In the late 1940s, musician Les Paul began experimenting with a machine that allowed him to record himself playing music, and later record another track while listening to the first. In 1947 he released “Lover (When You’re Near Me)”, a song that featured himself playing eight different parts on electric guitar. It was the first song ever released using this multitrack method, which is a monumental achievement, since pretty much every commercial album recorded in the past forty years uses the same process.
If you don’t find that impressive enough, also know that Les Paul invented the electric guitar.

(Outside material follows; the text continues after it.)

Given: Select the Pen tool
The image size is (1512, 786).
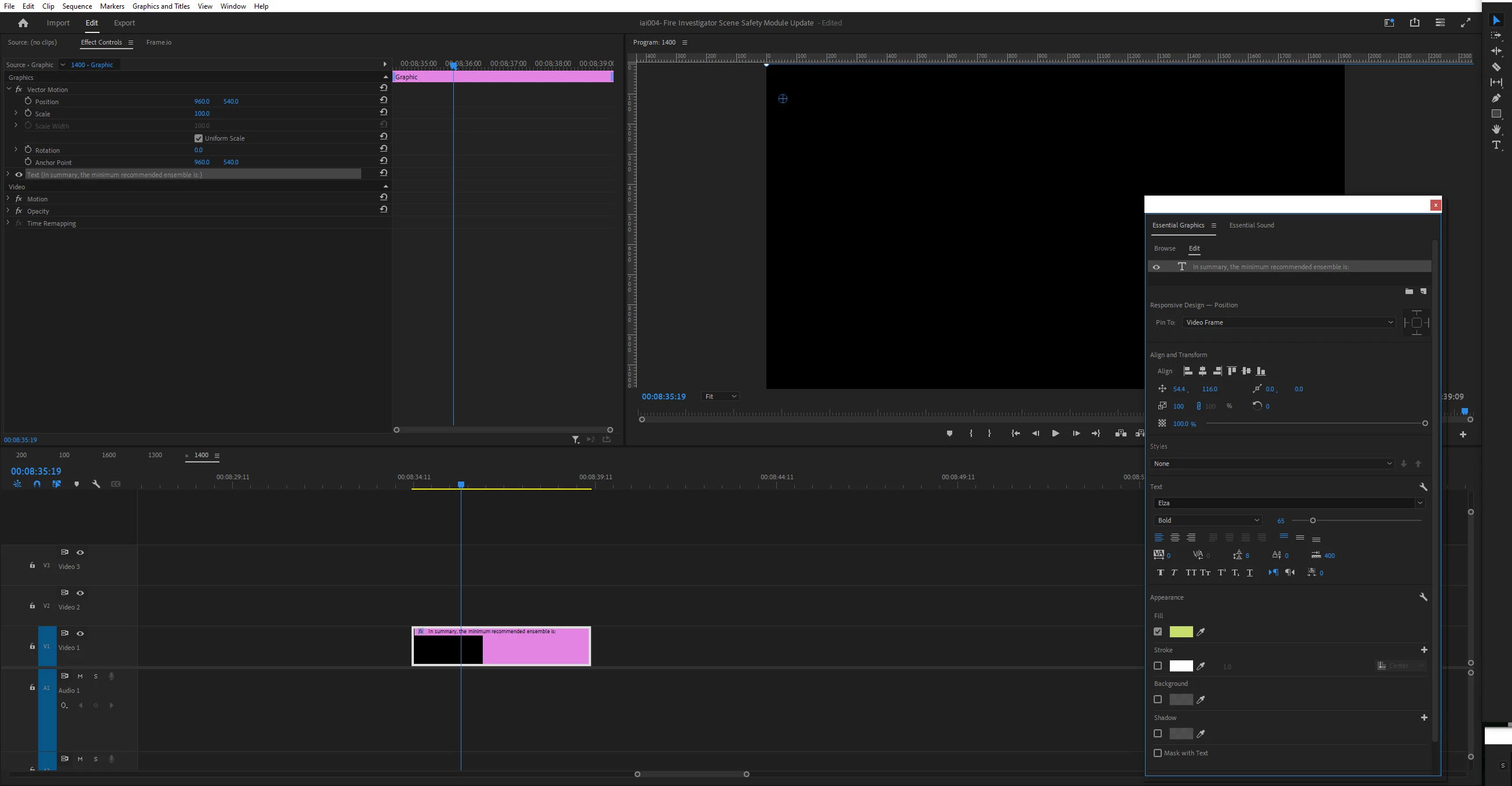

It doesn’t matter what sort of music you listen to. It could Britney Spears or Godspeed You! Black Emperor. No matter how fringe you think your music tastes are, almost all artists use this sort of recording to some degree or another. Even classical music makes extensive use of the process, as orchestras will often record many versions of a piece and build a composite version of the indivdual recording, achieving a sound impossible to record live.
Recently some Internet research took me to a message board debate over the sound quality of analog vs. digital music recording. One guy made a (seemingly innocuous) statement about how modern digital equipment far surpasses the fidelity of the old technology, 2-inch analog tape, and some other guy vehemently disagreed. “Tape sounds warmer,” this other guy fairly screamed. “The purity of sound is preserved. Digital is harsh and mechanical and has no soul.” Or whatever.

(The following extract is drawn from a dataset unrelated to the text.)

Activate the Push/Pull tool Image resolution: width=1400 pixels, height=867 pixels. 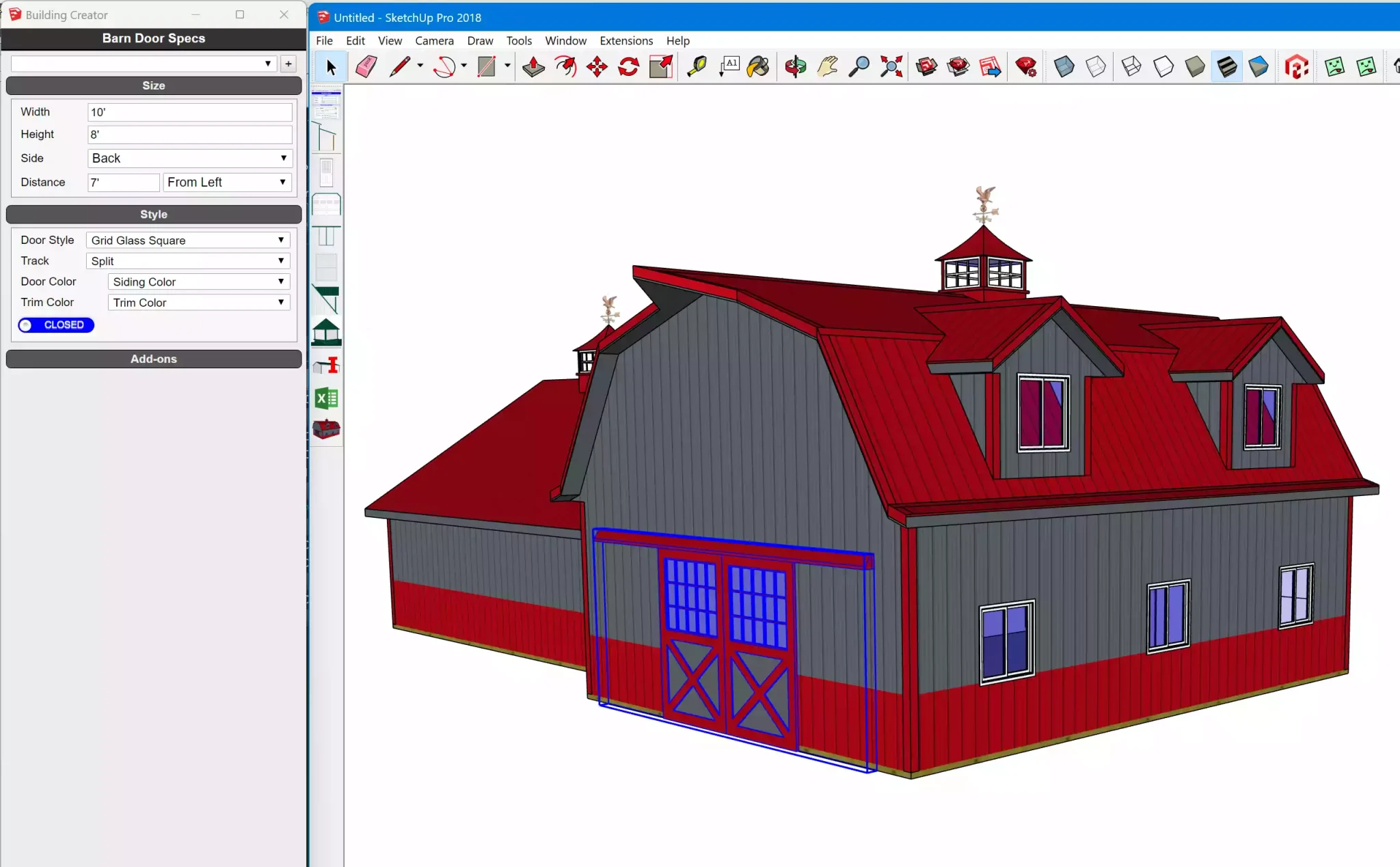[533, 66]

The debate went back and forth, with the digital guy explaining why, technically, the modern method is more accurate. The analog guy couldn’t muster the same proof, so he just went with “Analog is better!”
In fact, the analog guy went so far as to blast the music production techniques of digital users. Who would you rather listen to? Def Leppard or Radiohead? As if his “superior” musical taste somehow had anything to do with the quality of one technology over another. (What if you like both of those bands? And besides that, Def Leppard’s most popular albums were in fact recorded with 2-inch tape.)
What this guy wouldn’t acknowledge is that analog recordings sound a certain way because the scrape flutter of magnetic tape introduces distortion that happens to sound pleasing. It’s a lucky accident. Digital recordings don’t have this sort of distortion, although many producers will use a computer to add it in later. The fact remains that digital music recording is more accurate and real than the analog method.
You see these types of arguments everywhere in life. Someone feels passionately about a subject but doesn’t have much proof for his point of view, while someone else has done research and knows in detail about the subject. And these two fellows rarely see eye-to-eye because one of them is so misinformed that a real debate is impossible. One person respects the facts, and the other lives in a demon-haunted world where analog is magically better, where records really do sound better than CDs.
There are so many things in this world that we honestly don’t know. Even now, in the 21st century, we are still very much in the dark. So why do we still have to argue about the things we DO know?